━━ Text excerpt ━━

Detailed here, this is the set of imported libraries that we are allowing for use while creating SafePOSIX.
The dispatcher receives system call requests from Native Client. Since SafePOSIX-Rust is loaded as a shared object, these RPC calls are direct function calls.
The dispatcher function receives calls in the format:
dispatcher(cageid: i32, callnum: i32, arg1: Arg, arg2: Arg, arg3: Arg, arg4: Arg, arg5: Arg, arg6: Arg)
Each call sends the cage ID number from which it is submitted and the syscall number as integers, followed by six arguments.
These six arguments are Unions, and have a set of allowed types (or None) which correspond to the types needed for the syscall. This allows us to use one dispatcher function in Rust for a variety of system calls, without having to serialize arguments.
The dispatcher then checks if the cage exists in the cage table, and if it doesn't, initializes a new cage. It then takes the cage object corresponding to that ID number, and calls the method corresponding to the sent call number. We use match
to call the correct function based on call number.
The cage table is protected by a RW lock. All system calls access the cage table as read, except for fork, exec, and exit which will need to manipulate the table.
When the system call method returns, the dispatcher returns the return/error code to NaCl.
- Cage ID (integer)
- Current Working Directory (String)
- Parent ID (integer)
- File Descriptor Table (Locked Hashmap of integers -> Descriptor Enums)
The file descriptor table is a hash map of fd integers to our file descriptor representations. File Descriptors are implemented as an Enum that can correspond to five descriptor types (File, Stream, Socket, Pipe, Epoll). Each of these descriptor types is a struct with its corresponding fields which can be seen in cage.rs
Each cage object has public methods corresponding to each system call. These calls are implemented either as filesystem related calls, system related calls, or network related calls in their respective files.
Each system call either returns a return code, or an error code (which is generated from the errno Enum).
The following are a brief description of the public methods
get_next_fd
- get the next available fd numberload_lower_handle_stubs
- initialize standard in/out/err descriptorsinsert_next_pipe
- given a pipe, insert it into the pipe tableadd_to_fd_table
,rm_from_fd_table
, andchangedir
are UNUSED!
Our metadata table (in the code, this is FilesystemMetadata
struct) is similar to how the metadatatable from SafePOSIX-Repy operated.
The table is represented by a struct with fields:
- nextinode - usize
- dev_ud - u64
- inodetable - hashmap of usize to InodeEnum
The Inode Enum can describe a variety of Inode structs which include: File(generic), CharDev, Socket, Directory
This metadata is stored in the file lind.metadata
, init_fs_metadata()
will read and restore the metadata from this file if it exists, otherwise, use blank_fs_init()
.
Moving to Rust has allowed us some helpful structural changes. These are some of the major changes from Repy to Rust:
Instead of the lock object that is provided in Repy, we wrap our data structures in locks (as well as atomic reference counts). We've chosen to use RWLocks to give us the option of having multiple readers when allowed (there can only be one writer at a time.)

━━━
━━ Provided material ━━

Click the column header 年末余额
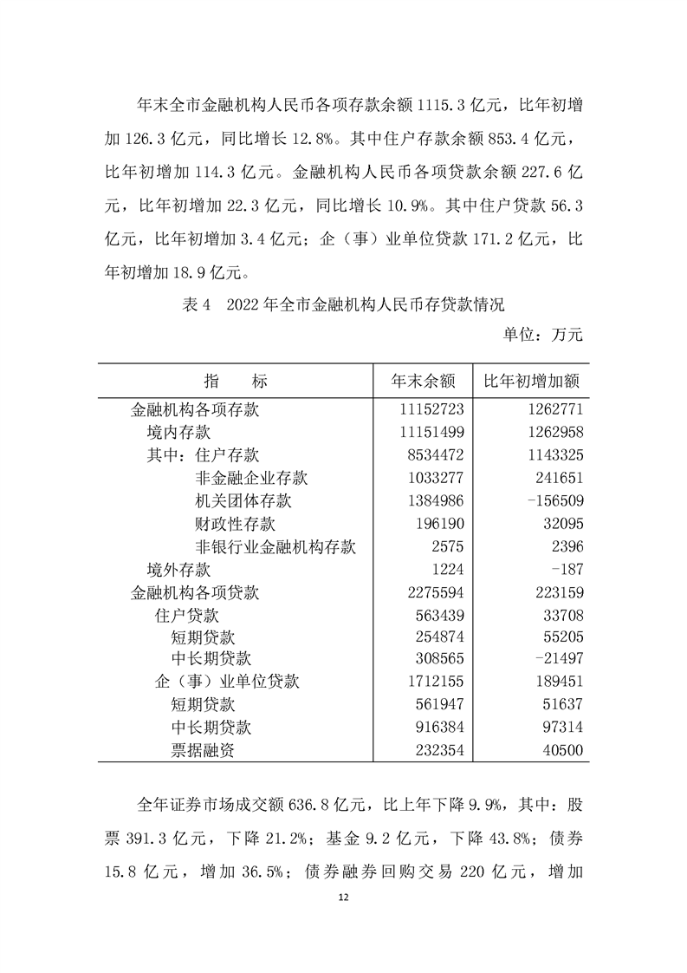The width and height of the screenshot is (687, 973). click(423, 381)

━━━

Instructions for the task:
Carry on with the SafePOSIX-Rust design notes, picking up right after their final sentence. You don't need the data for this.

Exercise answer:
This allows us to unlock for the scope of the variable, instead of having to track lock objects and using them to bound sections of code.
Rust doesn't allow global data structures where initialization is required. However, it is useful for us to have these for things such as a the Cage Table and FSMetadata. We use SyncLazy, which is in the process of being added to the Rust Standard Library, to manage these data structures with global scope.
Since we will be loading SafePOSIX-Rust into Lind as a shared object, and not as script fed to an interpreter, we can change our RPC to direct functions calls. To do this, we still need to translate data types from C to data types from Rust. To do this we use C-style Unions. Each argument is sent as an Arg
union, which is interpreted in our dispatcher as the appropriate data type for its corresponding system call.
Buffers/strings used to be packaged as Python strings and then sent to SafePOSIX-Repy. We found this to be extremely slow for large strings. We now are able to send the pointer to these buffers using the above Arg
system. This is also true for buffers that need to be populated, and even Struct pointers.
For structs, we're able to declare C-style structs in Rust and populate them as we are populating the struct in C. This lets us avoid costly things like struct packing.
We now represent objects like Inodes and File Descriptors as Rust Enums. This way we can use different structs for different object types while still describing the same base object. For example our file descriptors can represent either Files, Streams, Sockets, or Pipes, each with their own fields.
We use C-style enums to represent Errnos, which match an integer to a code-string. We've created a function to display proper error messages while returning Errnos for verbose logging.
We now use the crate serde
for serialization instead of the original handspun serializer which was very slow.